Task brief => Copy each line of the listing where the word "блюда" can be found.

Entries supplied =>
====================

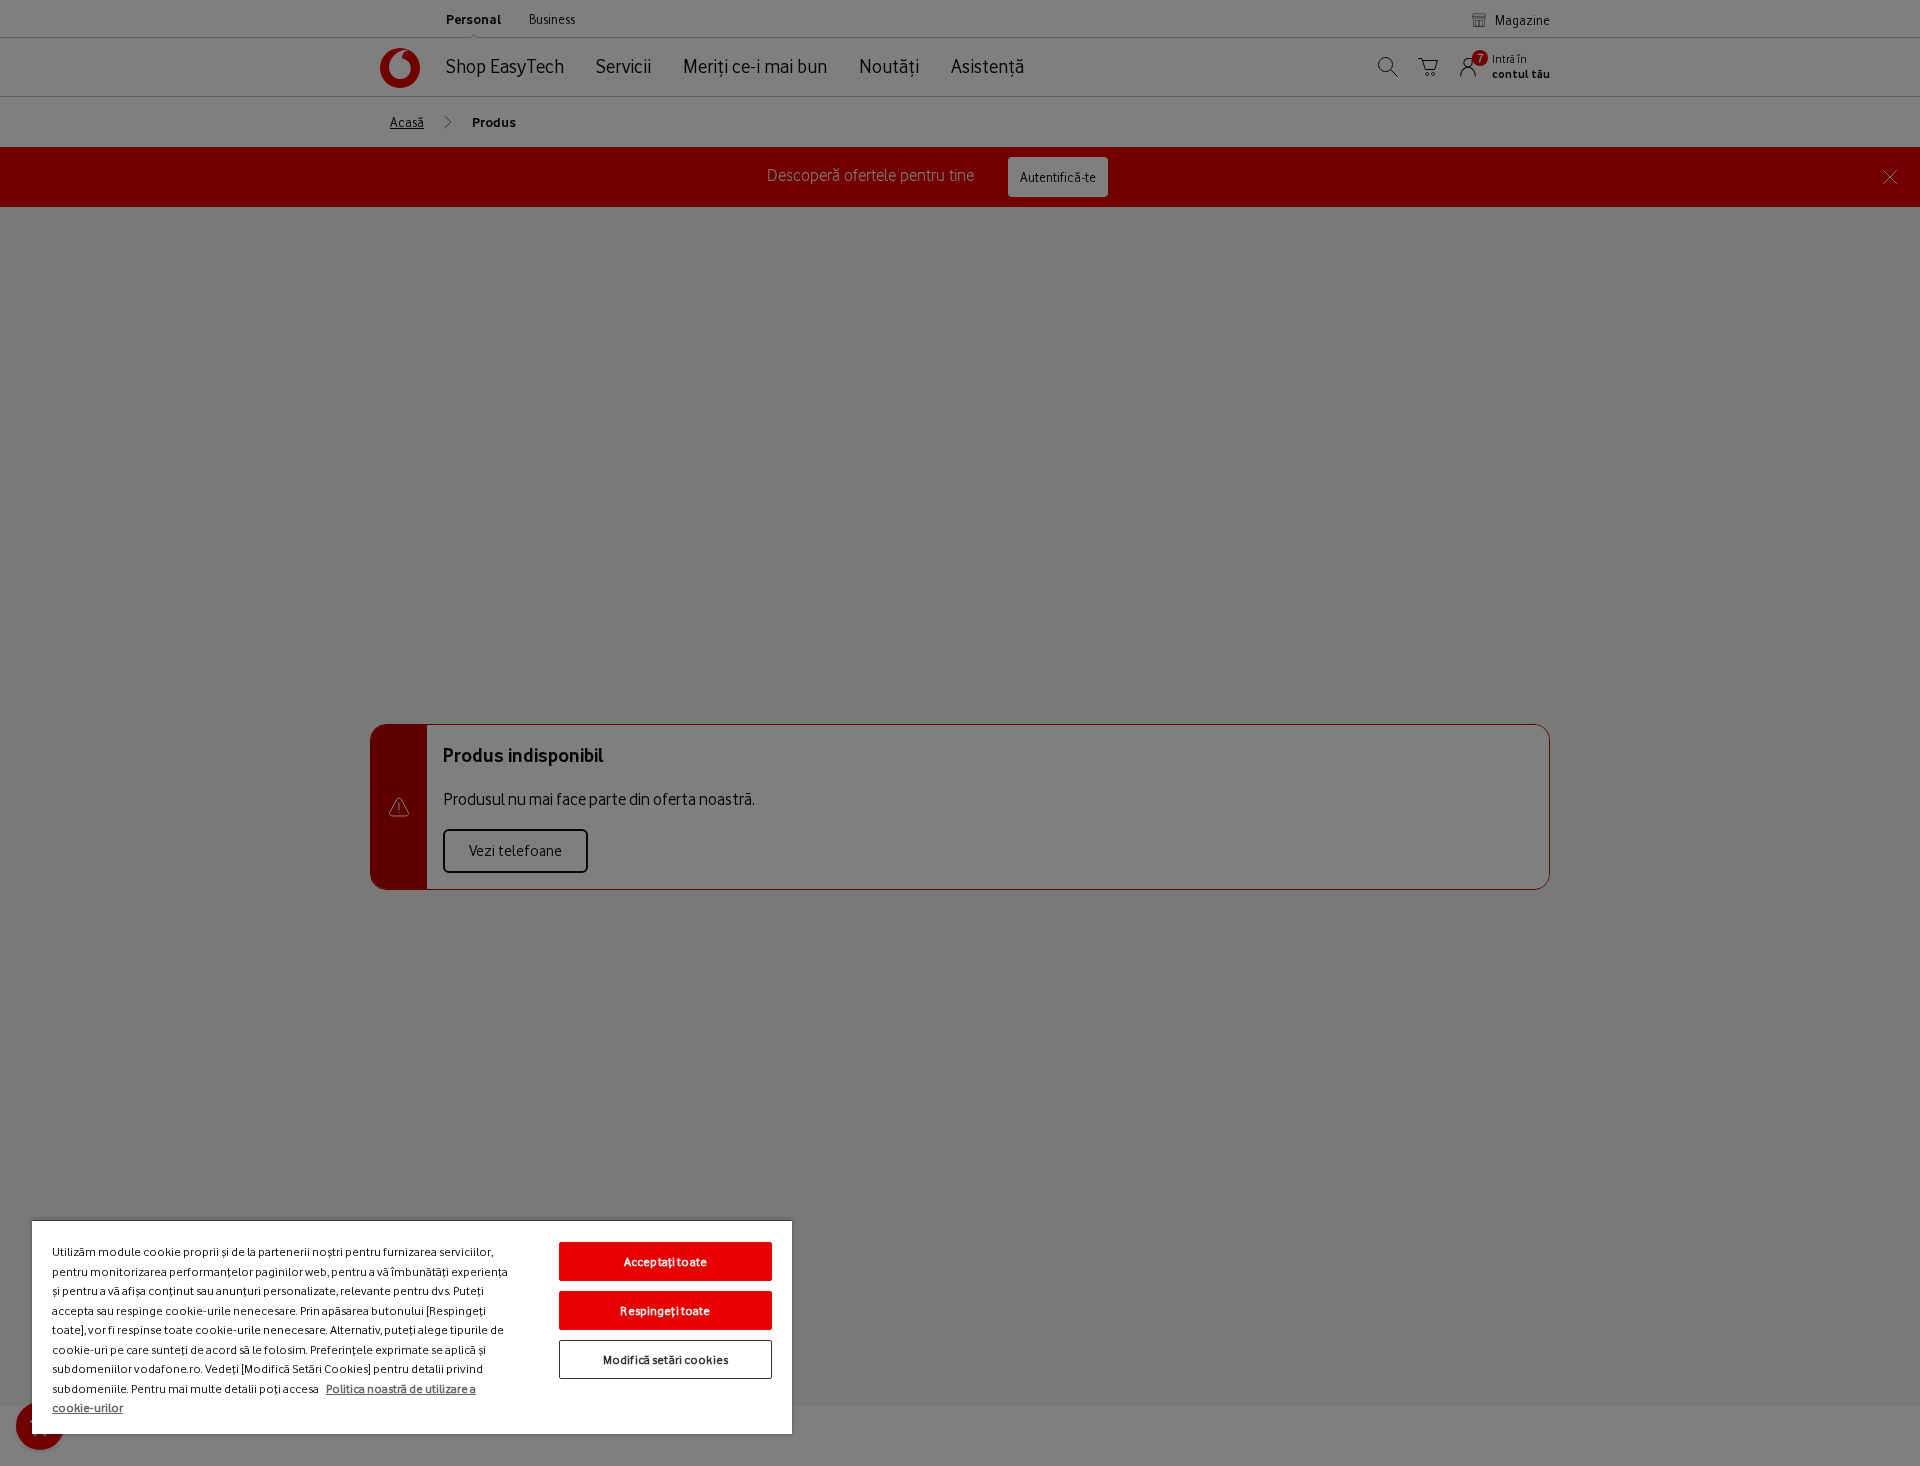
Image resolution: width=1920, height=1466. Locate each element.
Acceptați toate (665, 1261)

====================

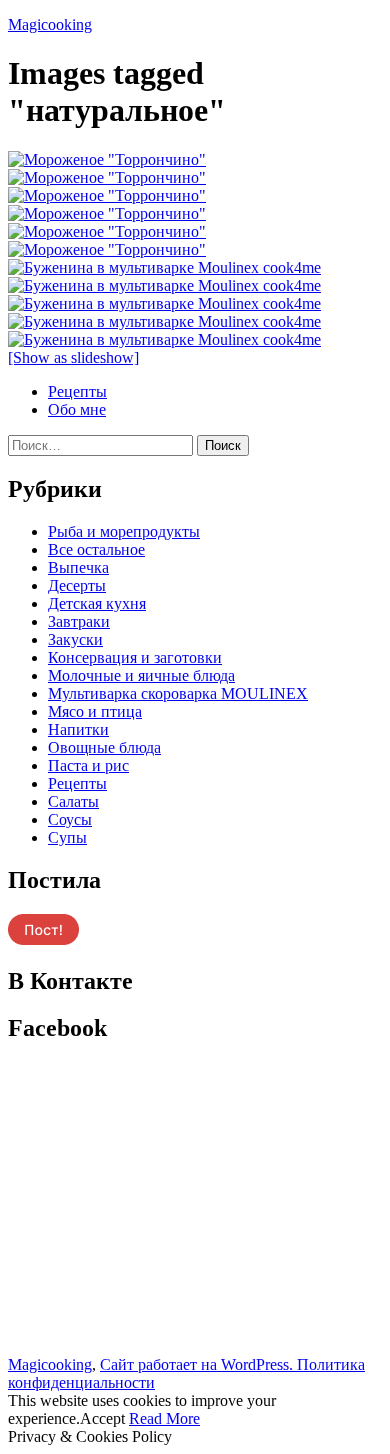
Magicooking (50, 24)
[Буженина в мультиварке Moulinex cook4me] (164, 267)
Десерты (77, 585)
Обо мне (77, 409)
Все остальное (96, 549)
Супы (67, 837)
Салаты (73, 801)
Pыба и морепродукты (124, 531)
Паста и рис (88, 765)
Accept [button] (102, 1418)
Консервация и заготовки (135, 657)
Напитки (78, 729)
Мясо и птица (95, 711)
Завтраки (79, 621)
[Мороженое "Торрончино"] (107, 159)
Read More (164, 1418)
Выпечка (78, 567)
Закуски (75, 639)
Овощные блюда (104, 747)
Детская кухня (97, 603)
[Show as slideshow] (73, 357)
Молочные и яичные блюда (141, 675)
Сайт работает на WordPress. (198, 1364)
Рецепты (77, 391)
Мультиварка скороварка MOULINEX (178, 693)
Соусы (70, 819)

====================

Response area =>
Овощные блюда (104, 747)
Молочные и яичные блюда (141, 675)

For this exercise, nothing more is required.